*RECORDED INFORMATION:*
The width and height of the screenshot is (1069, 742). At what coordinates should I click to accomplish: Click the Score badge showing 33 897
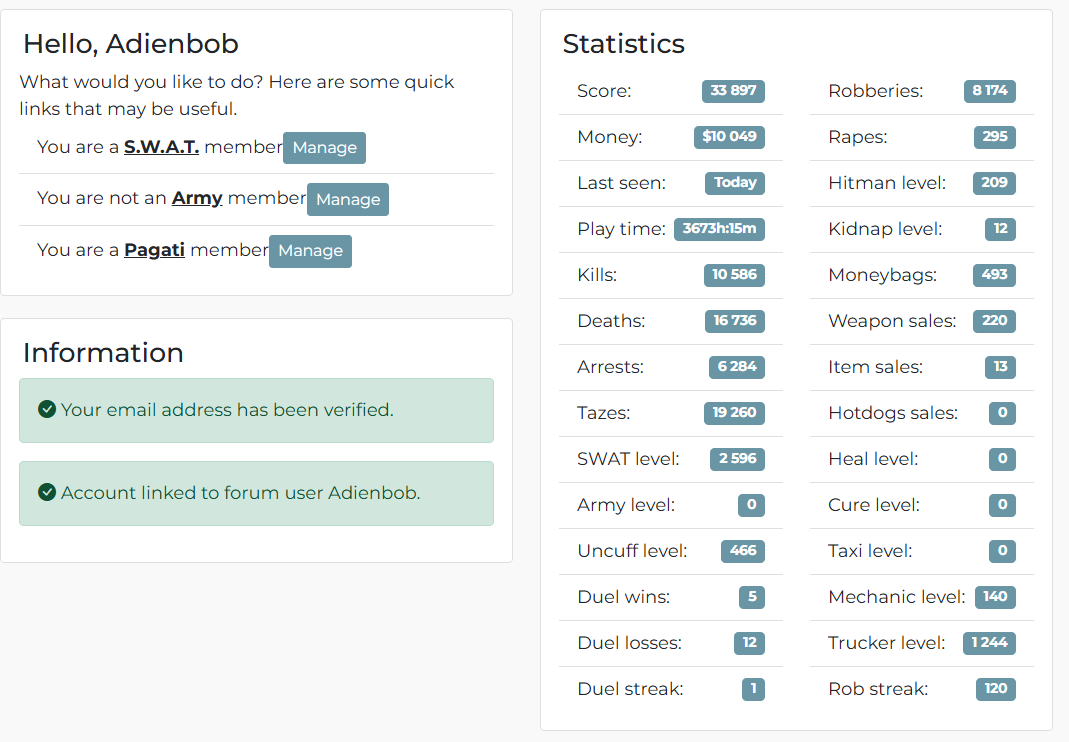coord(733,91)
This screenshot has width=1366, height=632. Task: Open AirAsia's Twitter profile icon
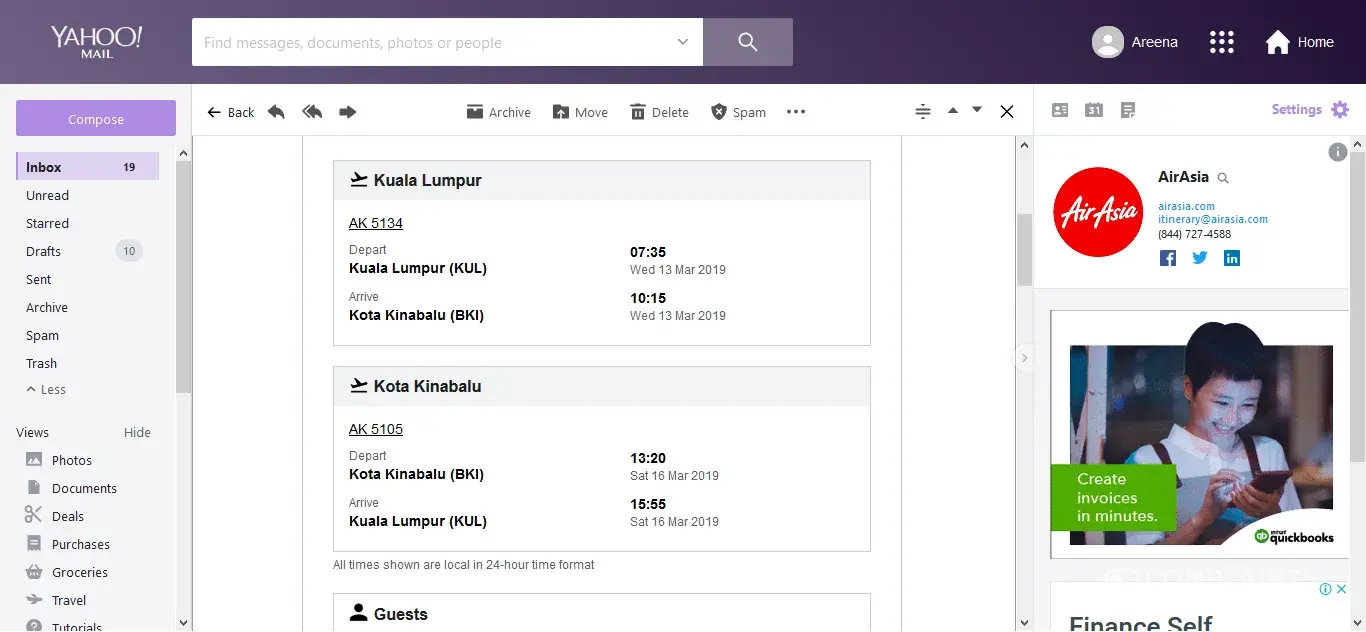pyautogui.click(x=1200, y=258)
...
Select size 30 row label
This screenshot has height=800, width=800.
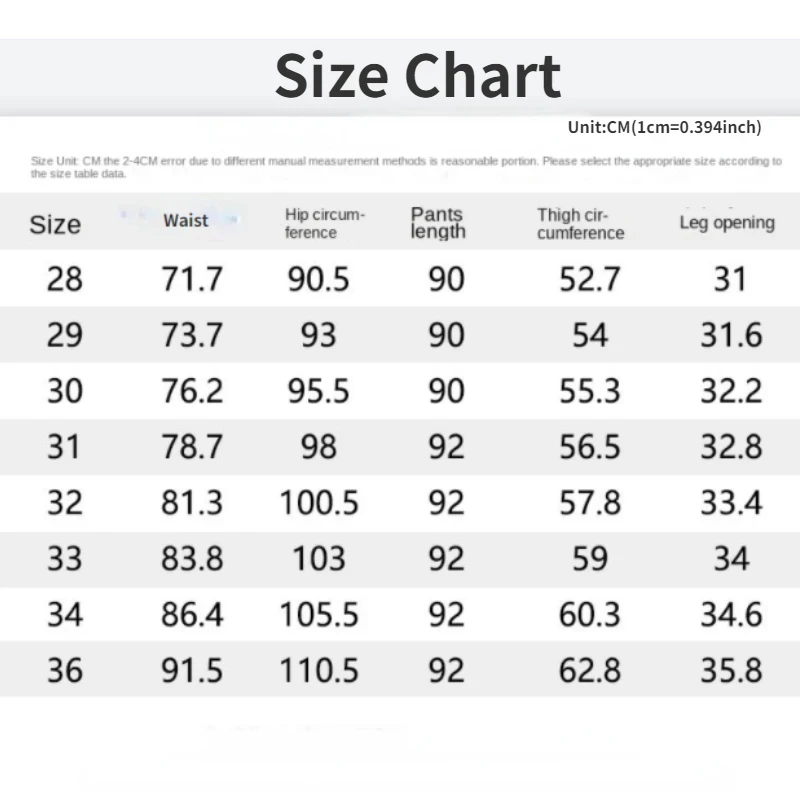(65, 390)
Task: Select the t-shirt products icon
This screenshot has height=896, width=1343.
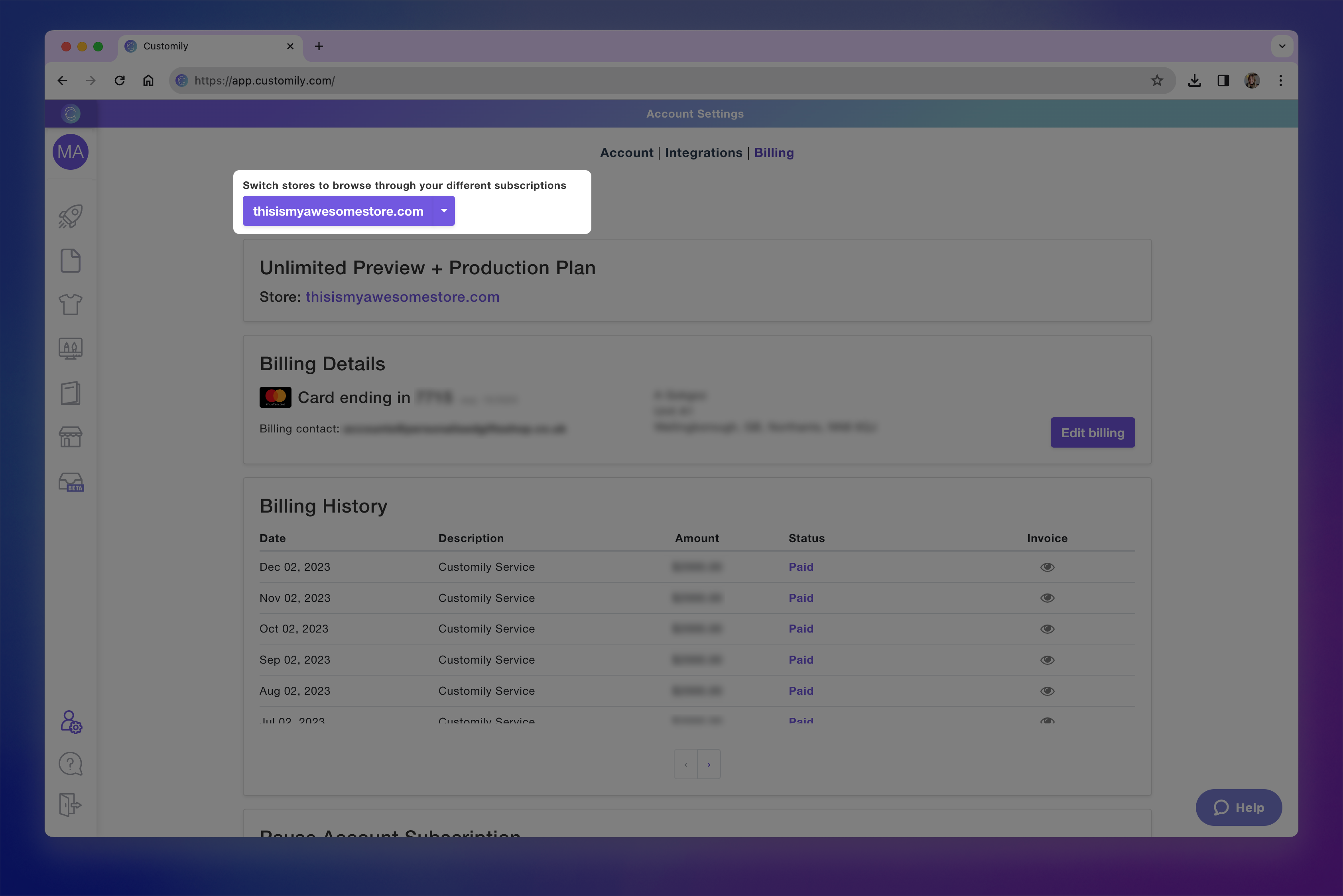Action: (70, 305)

*TO BE DONE:* Gather every line of the records above that contains the word "This".

*ANSWER BELOW:*
This screenshot has width=1366, height=632. Task: Open AirAsia's Twitter profile icon
This screenshot has height=800, width=800.
This screenshot has height=896, width=1343.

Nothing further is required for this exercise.